__WORK TASK__: Those lines of the following listing which contain the string "Read" should be returned.

=== Begin Enclosure ===

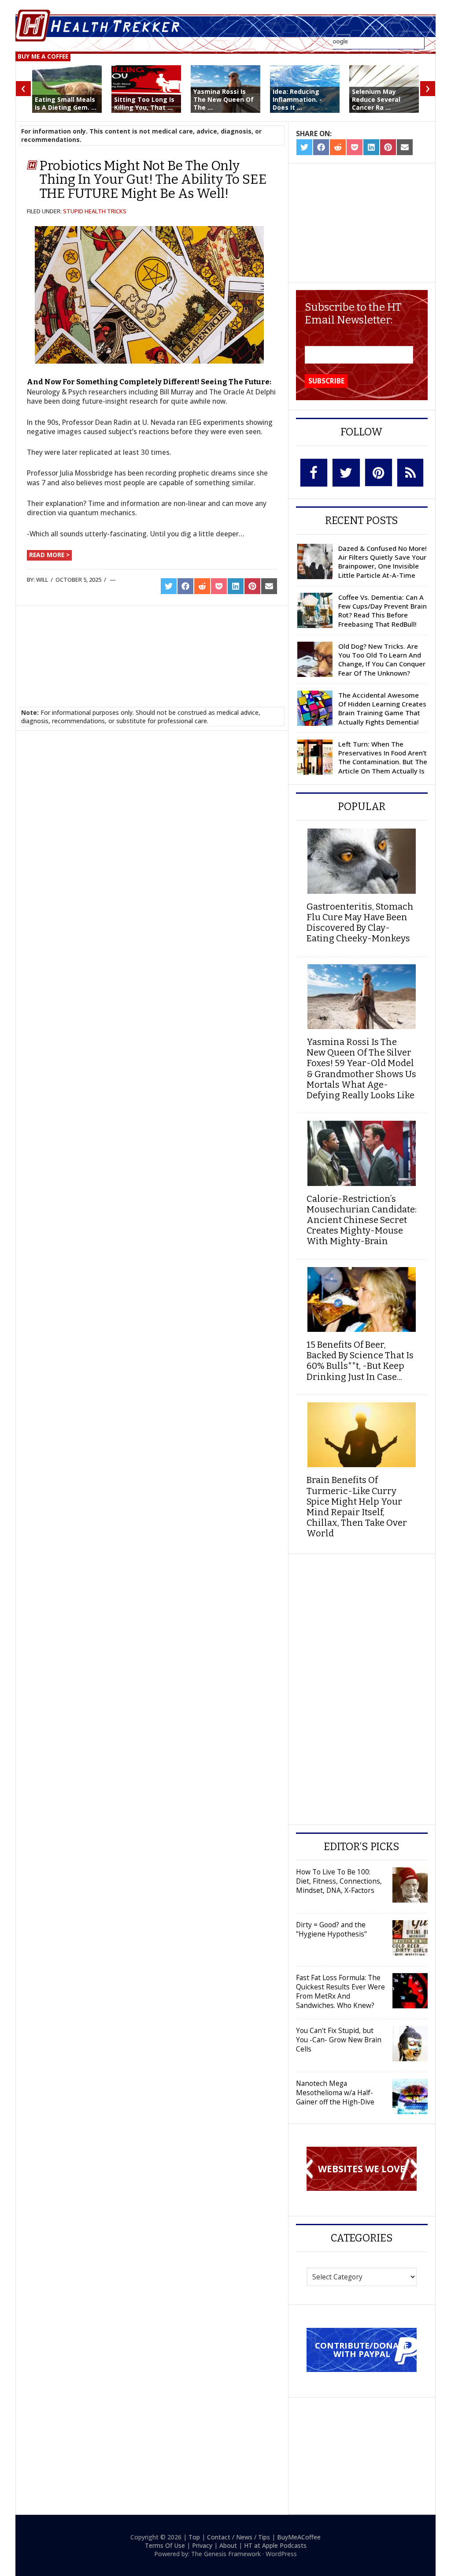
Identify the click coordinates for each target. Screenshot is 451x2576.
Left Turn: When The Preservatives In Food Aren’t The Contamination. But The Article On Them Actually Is (382, 757)
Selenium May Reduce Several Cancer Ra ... (376, 99)
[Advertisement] (152, 645)
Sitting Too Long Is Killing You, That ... (144, 103)
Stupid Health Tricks (94, 211)
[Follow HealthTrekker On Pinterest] (378, 472)
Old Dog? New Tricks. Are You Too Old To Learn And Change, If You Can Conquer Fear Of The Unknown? (381, 659)
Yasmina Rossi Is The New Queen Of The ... (223, 99)
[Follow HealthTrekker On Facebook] (314, 472)
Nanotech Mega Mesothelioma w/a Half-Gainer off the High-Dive (335, 2092)
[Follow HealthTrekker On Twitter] (346, 472)
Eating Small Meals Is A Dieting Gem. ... (65, 103)
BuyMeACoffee (299, 2537)
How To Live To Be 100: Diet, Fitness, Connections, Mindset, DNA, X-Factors (339, 1881)
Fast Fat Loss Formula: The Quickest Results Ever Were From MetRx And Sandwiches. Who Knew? (340, 1991)
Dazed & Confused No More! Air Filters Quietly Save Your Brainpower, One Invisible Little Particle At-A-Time (382, 562)
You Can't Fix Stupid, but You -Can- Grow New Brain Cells (338, 2040)
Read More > (49, 554)
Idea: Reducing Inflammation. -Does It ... (297, 99)
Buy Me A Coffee (43, 56)
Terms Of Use (165, 2545)
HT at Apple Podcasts (275, 2545)
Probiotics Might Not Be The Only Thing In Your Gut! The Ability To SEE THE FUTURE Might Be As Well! (153, 179)
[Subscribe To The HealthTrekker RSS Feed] (410, 472)
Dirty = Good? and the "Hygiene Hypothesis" (331, 1929)
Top (194, 2537)
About (228, 2545)
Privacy (202, 2545)
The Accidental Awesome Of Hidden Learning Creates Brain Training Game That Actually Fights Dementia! (382, 708)
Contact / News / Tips (238, 2537)
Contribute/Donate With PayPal (362, 2349)
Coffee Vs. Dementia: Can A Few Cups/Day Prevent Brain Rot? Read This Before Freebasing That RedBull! (382, 610)
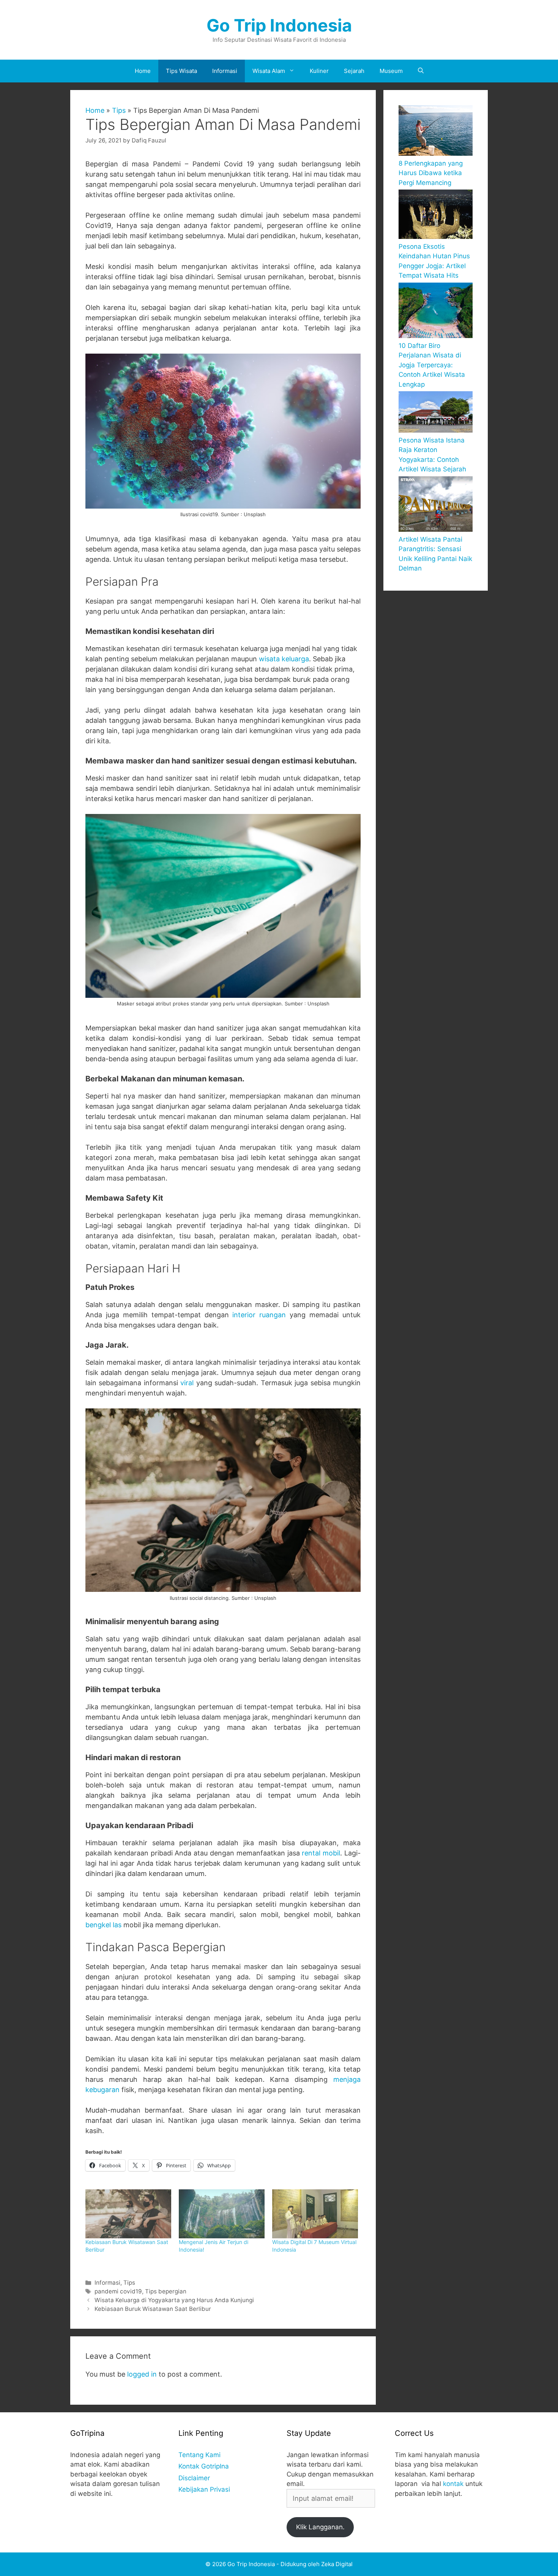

=== End Enclosure ===

__REPLY TO THE TASK__:
Read More > (49, 554)
Coffee Vs. Dementia: Can A Few Cups/Day Prevent Brain Rot? Read This Before Freebasing That RedBull! (382, 610)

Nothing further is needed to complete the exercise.